Et même le cas de la Province est examiné : puisque on ne pourra pas implanter des écoles juives partout, la jeunesse qui réside hors de Paris sera catéchisée les jours de repos hebdomadaire : le dimanche et le jeudi. Levinas va jusqu’à écrire que le seul fait de se réunir revêt pour la jeunesse juive un acte de valeur éducative.

Pour conclure son propos tout en nous indiquant ses idées sur l’essence du judaïsme, Levinas, fidèle à ses habitudes, cite un passage célèbre tiré du talmud. Il s’agit du païen qui demande au vénérable Hillel de contracter la formule la plus succincte de l’essence du judaïsme : pour éviter les longueurs, il lui dit que cela ne doit pas excéder le temps passé sur un seul pied. Le vénérable maître ne se laisse pas impressionner et répond par l’interprétation talmudique du fameux verset du Lévitique (tu aimeras ton prochain comme toi-même ) : ce que tu ne veux pas qu’on te fasse, ne le fais pas à ton prochain ! C’est toute la Tora ! Va étudier.

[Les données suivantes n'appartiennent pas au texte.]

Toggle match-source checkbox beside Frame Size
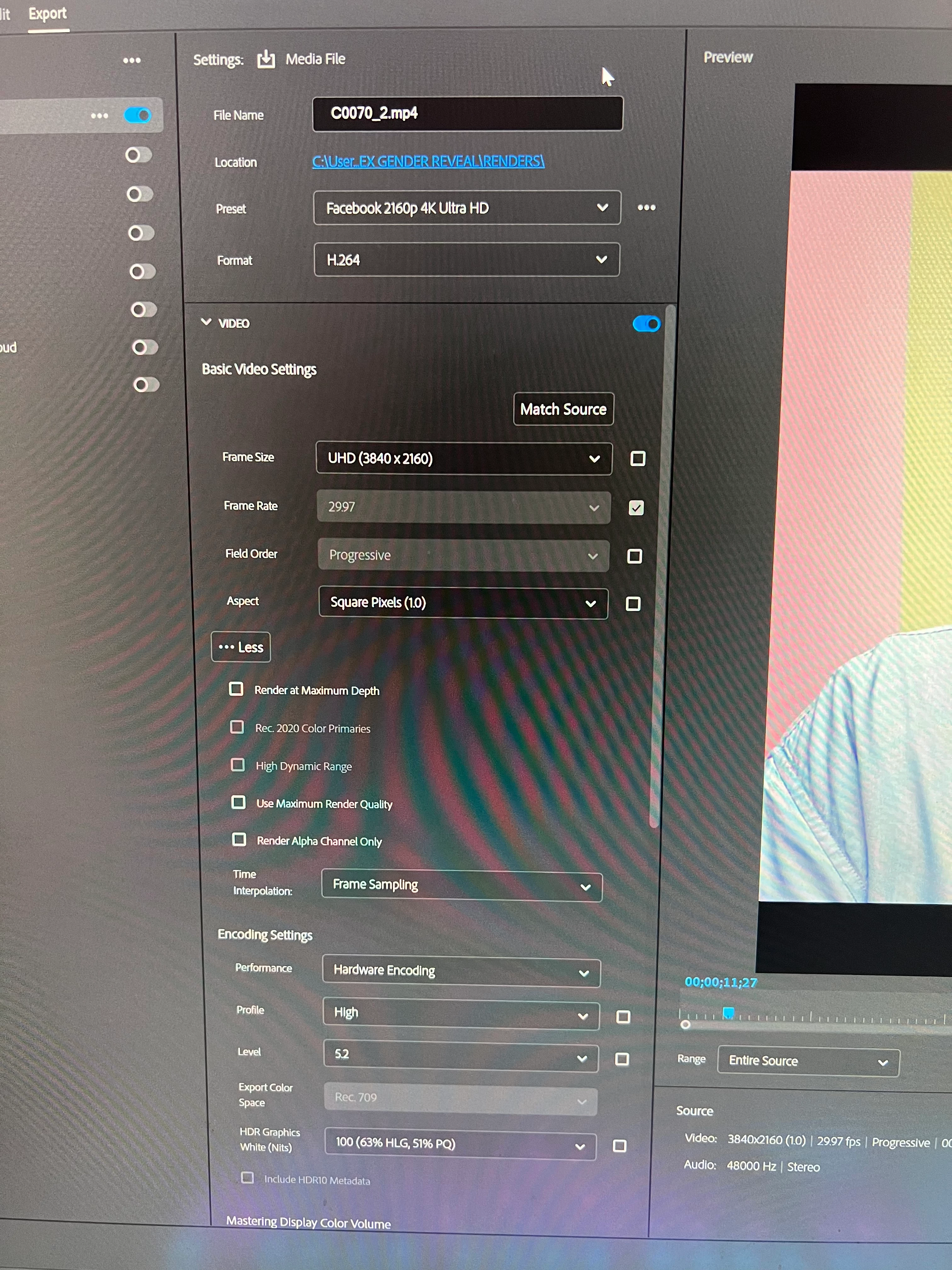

Levinas donne, pour finir, un exemple de sa virtuosité exégétique en offrant une interprétation actualisante d’un verset du Psaume 2 : servez Dieu avec joie et réjouissez vous en tremblant… C’est hautement paradoxal.

Pourquoi doit-on trembler ? Et qui donc doit trembler ? Israël et les nations ou ces dernières toutes seules ? Levinas nous donne son interprétation personnelle qui s’inspire des graves événements politiques qui affectaient l’Europe du rideau de fer :

Le tremblement n’est pas une simple peur, ni même l’angoisse… c’est quand les assises du monde s’ébranlent, quand l’identité des choses, des idées et des êtres se trouve brusquement altérée, lorsque A n’est plus A,… lorsque Monsieur A n’est plus Monsieur A, lorsque Monsieur B n’est plus Monsieur B, mais un traitre et une vipère lubrique, en attendant que Monsieur K ne soit plus Monsieur K ; le tremblement, c’est quand le journal qu’on achète vous achète, lorsque la parole que vous entendez ne signifie plus ce qu’elle signifie, lorsque le mensonge qui se dénonce ment en se dénonçant sans que la négation de la négation devienne une affirmation. Le tremblement, c’est tout le monde des deux côtés du rideau de fer, lorsqu’on le voit sans rideaux et sans volets ; le tremblement, c’est aussi c’est aussi quand on hésite à juger parce que -suprême tremblement- par ma bouche peut parler un inconnu qui m’a séduit ou m’a acheté…

Et le judaïsme dans tout cela, dans cette description apocalyptique ? Il nous promet, dit Levinas, une joie dans la possession de soi dans le tremblement universel, une lueur d’éternité à travers la corruption. Faut-il croire ? La signature est bonne, dit Levinas.